#### What is being asked:
Lines from the one containing "Task: Sort by" through the last line of the records below need to be repeated exactly; nothing else, and no pictures.

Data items
○ ○ ○

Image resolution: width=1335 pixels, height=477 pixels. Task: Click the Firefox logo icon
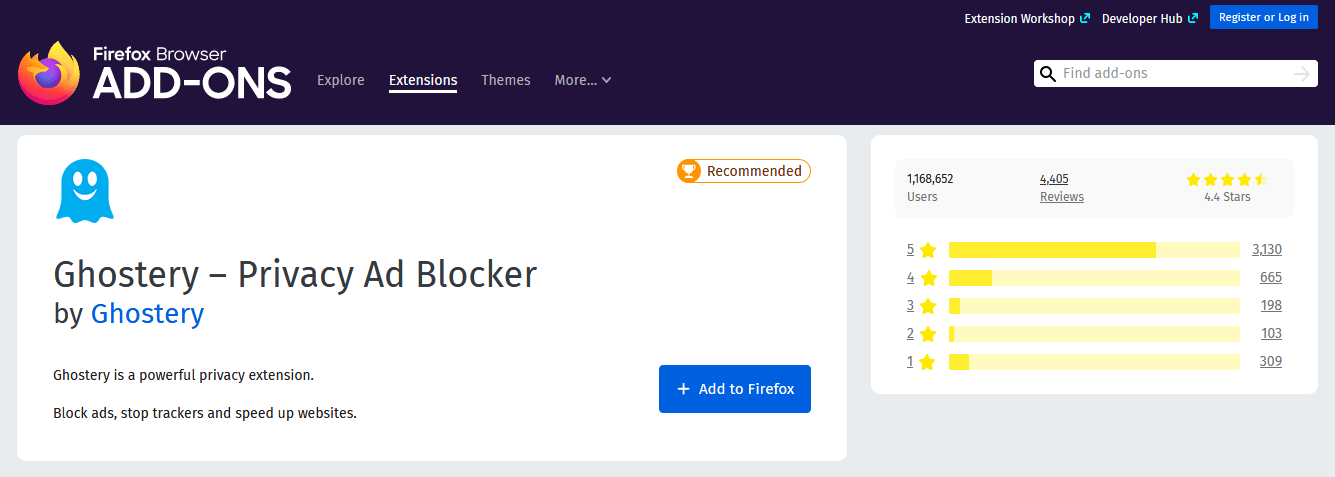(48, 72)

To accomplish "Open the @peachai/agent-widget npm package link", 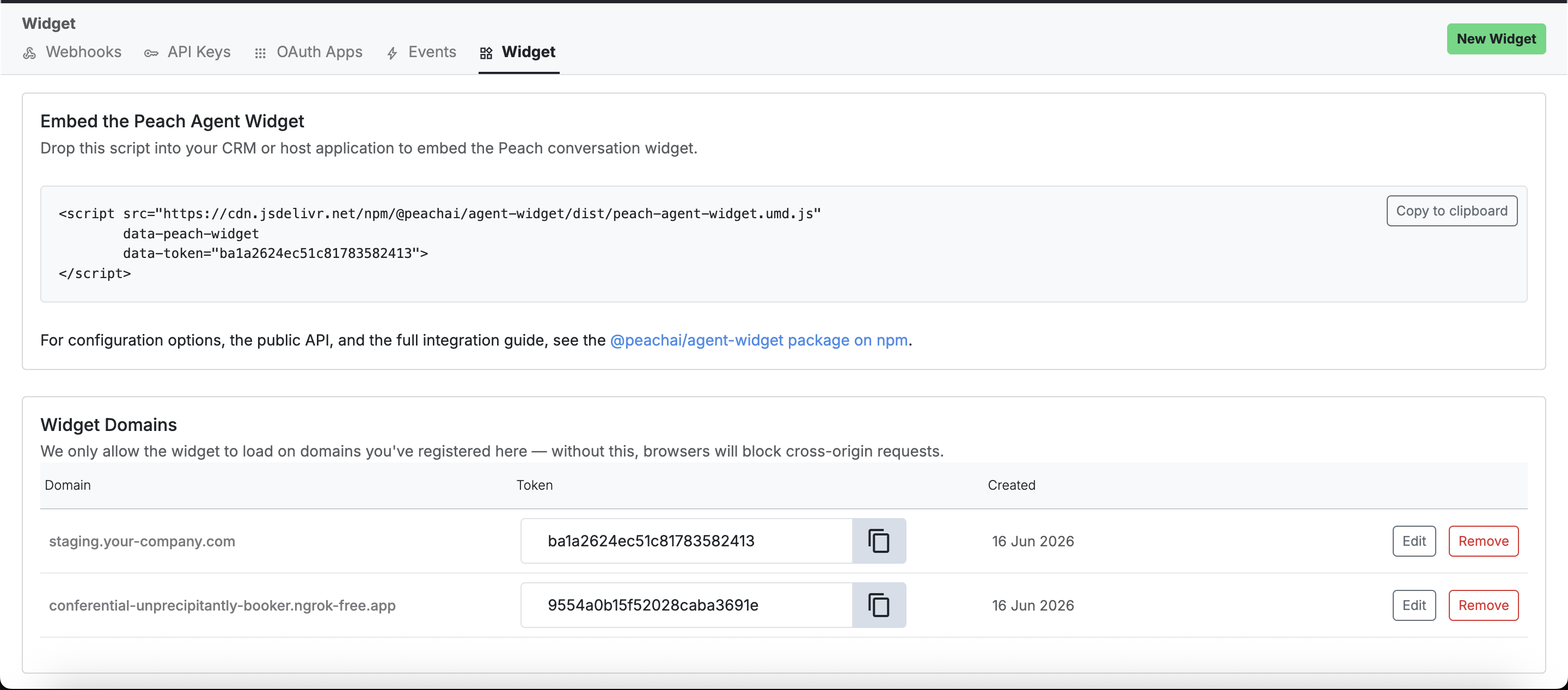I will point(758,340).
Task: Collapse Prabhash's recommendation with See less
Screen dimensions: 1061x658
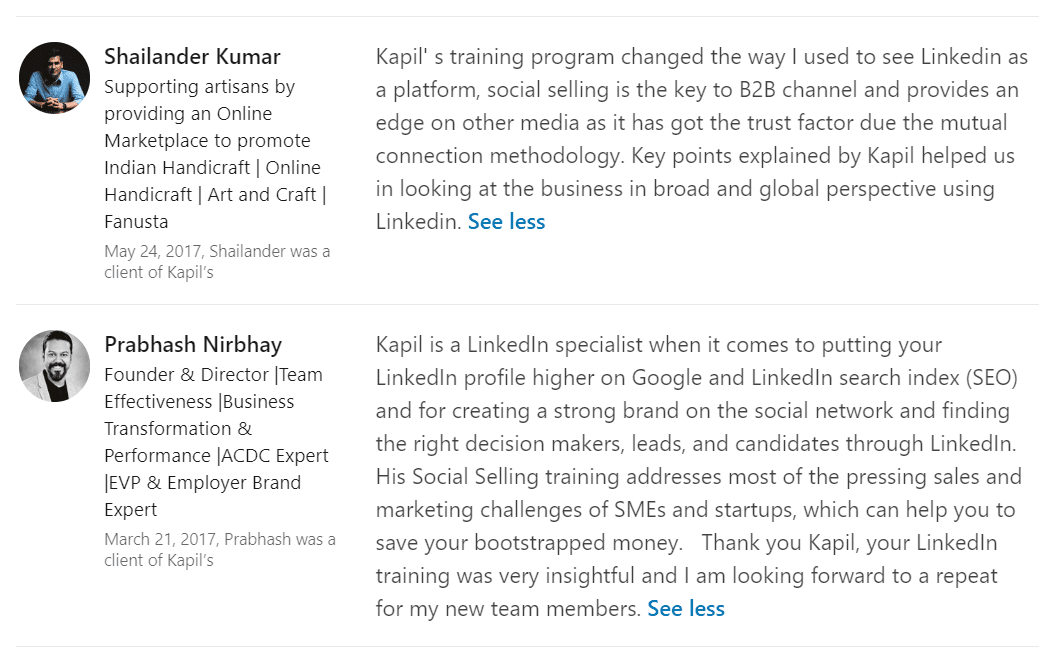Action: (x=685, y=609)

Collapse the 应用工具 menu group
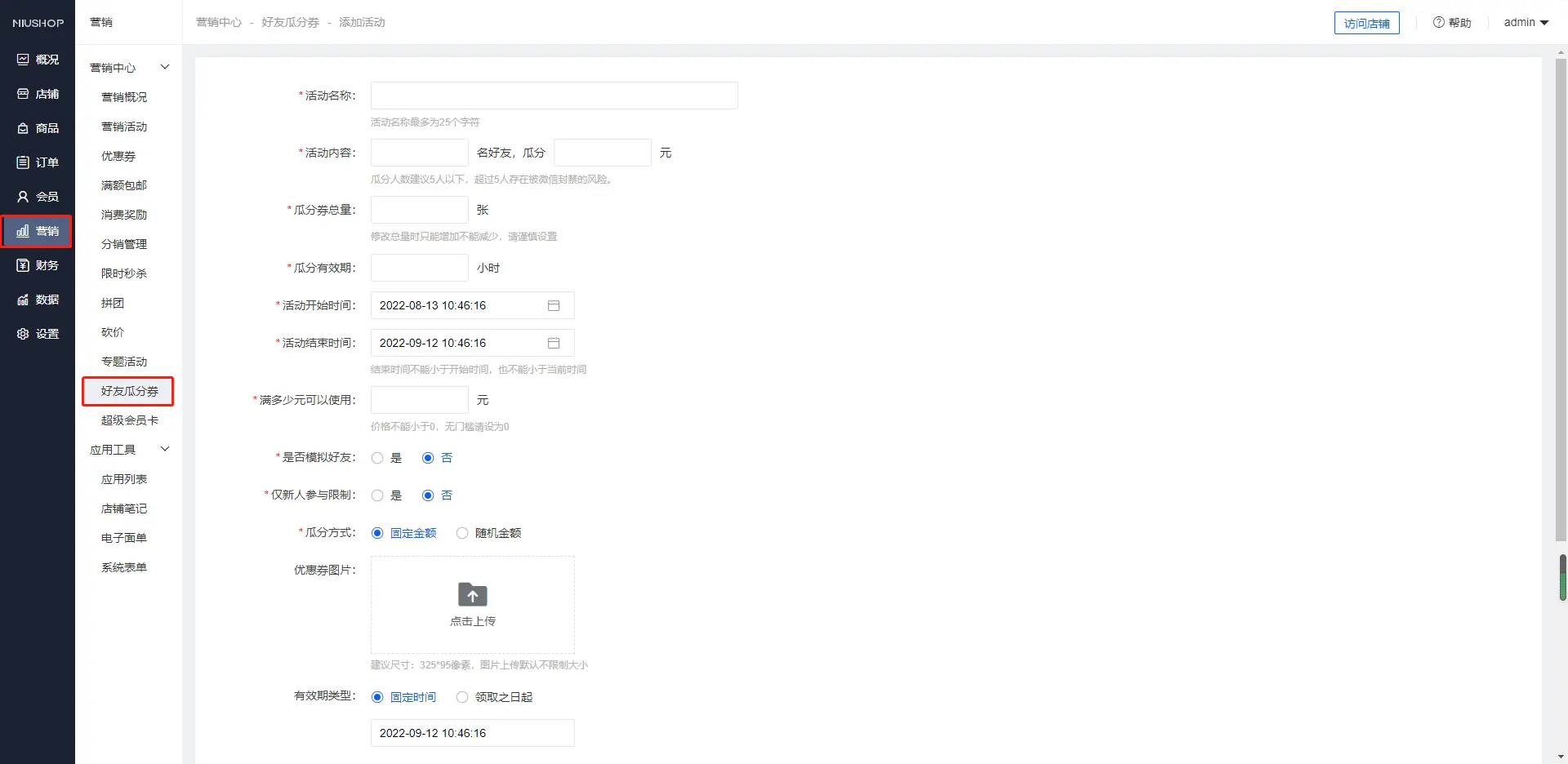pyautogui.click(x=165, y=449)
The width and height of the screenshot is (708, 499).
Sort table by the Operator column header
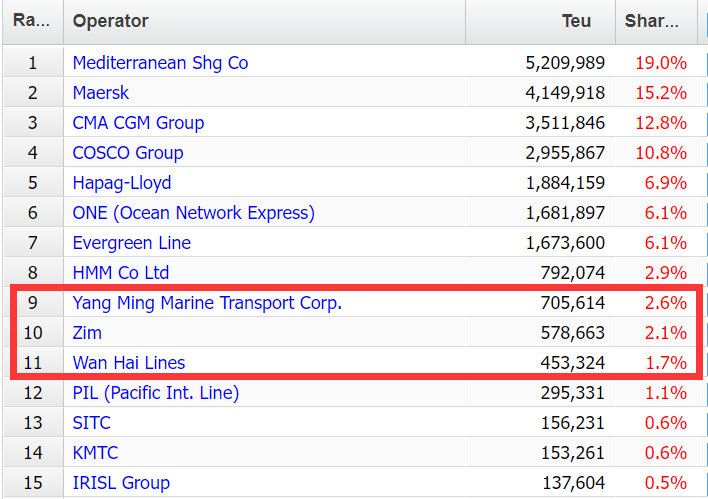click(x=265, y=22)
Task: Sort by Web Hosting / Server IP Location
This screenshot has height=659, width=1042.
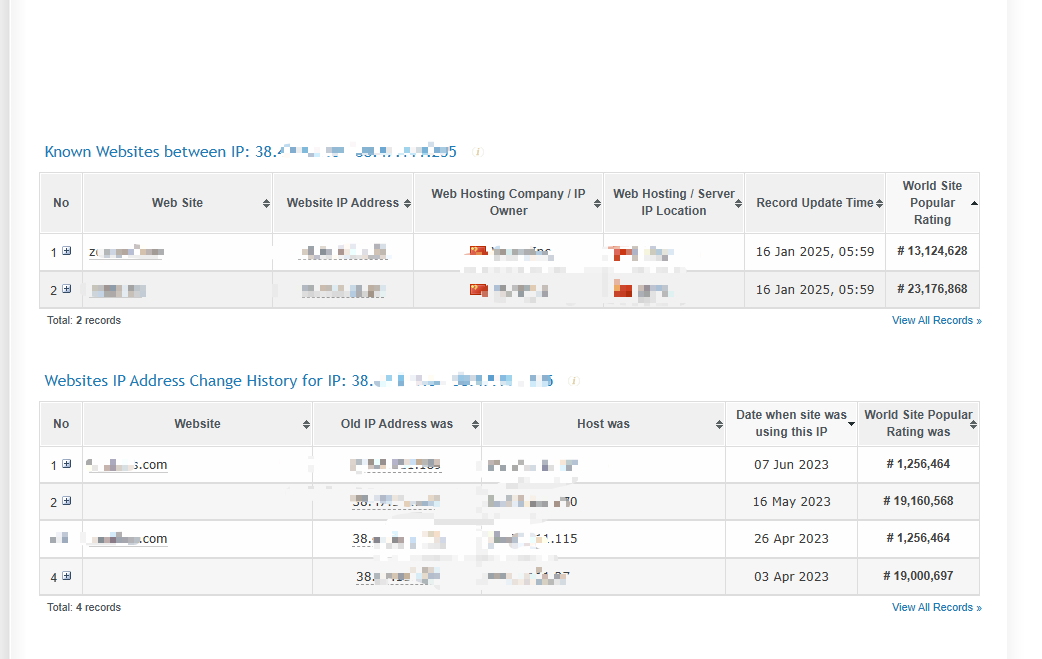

○ ○ ○

#### Reply:
Task: Sort by Web Hosting / Server IP Location
This screenshot has height=659, width=1042.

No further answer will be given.